Now, you can certainly argue about whether this story deserved the placement it got, and Jarvis is right on to criticize the Times for this quote from an anti-Google shill, which lands in the fifth paragraph of the piece:

“Google puts innovation ahead of everything and resists asking permission,” said Scott Cleland, a consultant for Google’s competitors and a consumer watchdog whose blog maintains a close watch on Google’s privacy issues


Look, you’re not really a “consumer watchdog” if you’re on the payroll of Microsoft and the telecom giants. The Times shouldn’t have quoted Cleland so high in the story—and maybe not at all.

But other Jarvis criticisms are way off.

The cars recorded whatever data was passing on these — again — *open* and *public* networks, which can be easily closed.


Just because the networks weren’t password-protected doesn’t mean their owners wanted Google driving by in a car and vacuuming up their URLs, emails, and bank account passwords to see whether they might be of corporate interest.

And here’s how Jarvis explains the backstory:

Stupidly and for no good reason, the cars also recorded other data passing on *open* wifi networks. But that data was incredibly limited: just what was transmitted in the random few seconds in which the Google car happened to pass once by an address. There is no possible commercial use, no rationally imagined nefarious motive, no goldmine of Big Data to be had. Nonetheless, privacy’s industrial-regulator complex jumped into action to try to exploit the incident. But even Germany — the rabid dog of privacy protectors — dropped the case.


But the FCC found that Google “intended to collect, store and review” the data “to be analyzed offline for use in other initiatives.” And Germany dropped the criminal case, while France levied a record fine and Norway and others investigated and fined Google too.

Finally, Jarvis actually questions whether Google is a “serial privacy violator,” as the Times quotes unnamed critics calling it. But that’s hardly unreasonable for the paper to do, particularly since it quotes Consumer Watchdog (not the shill) essentially saying the same thing.

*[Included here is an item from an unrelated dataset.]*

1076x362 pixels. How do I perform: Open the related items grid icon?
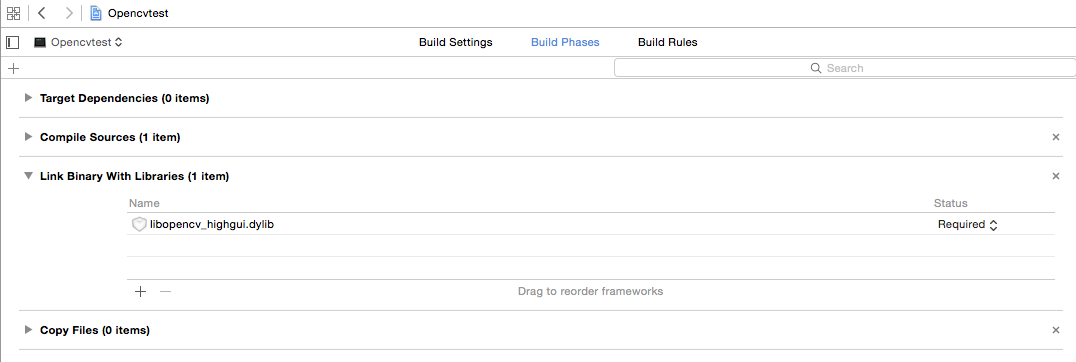(x=13, y=13)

Recall the Google Buzz disaster, which prompted an FTC settlement, and how it hacked iPhones to track users for ads and paid the biggest FTC fine in history. There’s the Google Play question. Then there’s the EU regulators who say they will take “coercive actions” against Google “after it failed to follow their orders to comply with EU privacy laws” after Googlechanged its policy to track users across all its products.

“At the end of a four-month delay accorded to Google to conform and promise to implement recommendations, no response has been forthcoming by the company” said France’s CNIL data protection agency.
That sounds an awful lot like what the FCC said happened in the Street View case. Really, what do you have to do to earn the label serial violator

The point is, Google is an incredibly powerful and important corporation, and its slip-ups require close attention, and a memory of what’s been reported not so long ago.